Iran Sentences American to Death in CIA Case

January 9th, 2012 by Staff

www.wsj.com – The 28-year-old former military translator was born in Arizona and graduated from a high school in Michigan. His family is of Iranian origin. His father, a professor at a community college in Flint, Michigan, has said his son is not a CIA spy and was visiting his grandmothers in Iran when he was arrested.

His trial took place as the U.S. announced new, tougher sanctions against Iran over a nuclear program that Washington believes Tehran is using to develop a possible atomic weapons capability.

Iran, which says it only seeks nuclear reactors for energy and research, has sharply increased its threats and military posturing against stronger pressures, including the U.S. sanctions targeting Iran’s Central Bank in attempts to complicate its ability to sell oil.

U.S. State Department has demanded Mr. Hekmati’s release.
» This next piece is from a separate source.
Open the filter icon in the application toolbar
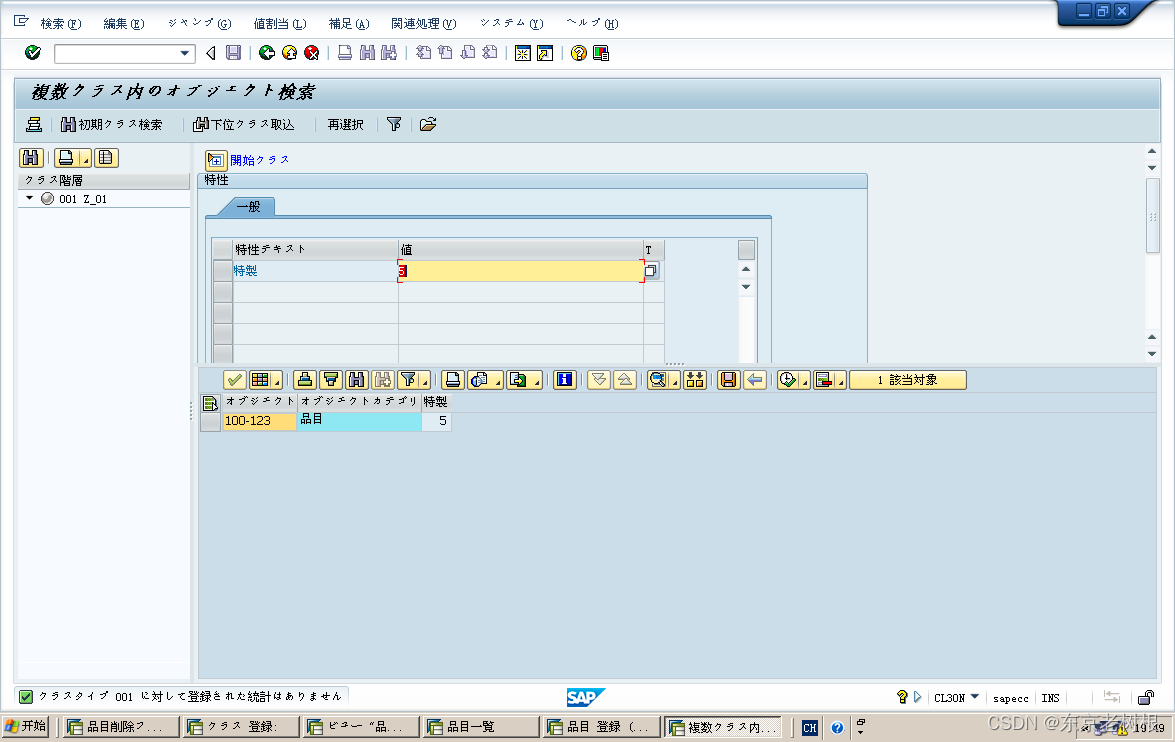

The court convicted him of working with a hostile country, belonging to the CIA and trying to accuse Iran of involvement in terrorism, Monday’s report said.
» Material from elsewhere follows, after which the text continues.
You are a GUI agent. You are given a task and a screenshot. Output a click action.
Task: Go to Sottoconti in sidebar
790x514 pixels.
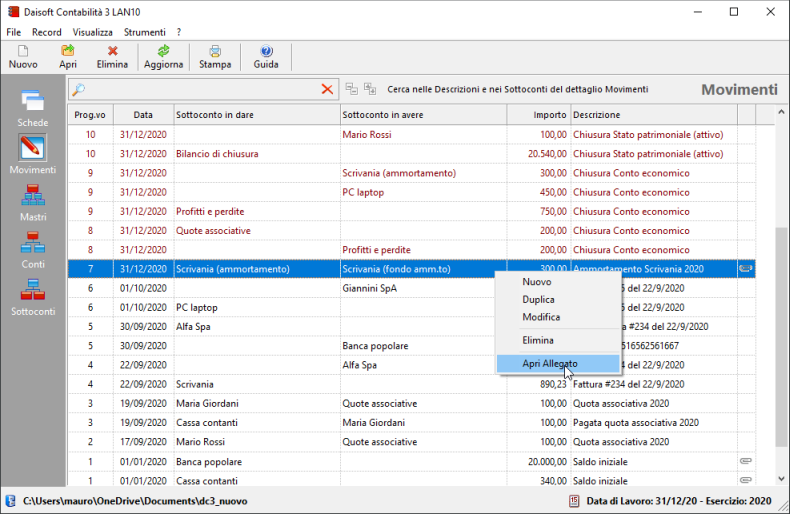click(33, 297)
In its ruling, a branch of Tehran Revolutionary Court described Mr. Hekmati as a mohareb, an Islamic term that means a fighter against God, and a mofsed, or one who spreads corruption on earth. Both terms appear frequently in Iranian court rulings.

In a closed court hearing in late December, the prosecution asked for the death sentence for Mr. Hekmati.

The U.S. government has called on Iranian authorities to grant Swiss diplomats access to Mr. Hekmati in prison. The Swiss government represents U.S. interests in Iran because the two countries don’t have diplomatic relations.

Mr. Hekmati is a dual U.S.-Iranian national. Iran considers him an Iranian since the country’s law does not recognize dual citizenship.

Similar cases against Americans accused of spying have heightened tensions throughout yearslong standoff over Iran’s nuclear program.

Iran arrested three Americans in July 2009 along the border with Iraq and accused them of espionage, though the Americans said they were just hiking in the scenic and relatively peaceful Kurdish region of northern Iraq. They were eventually released and returned to the United States.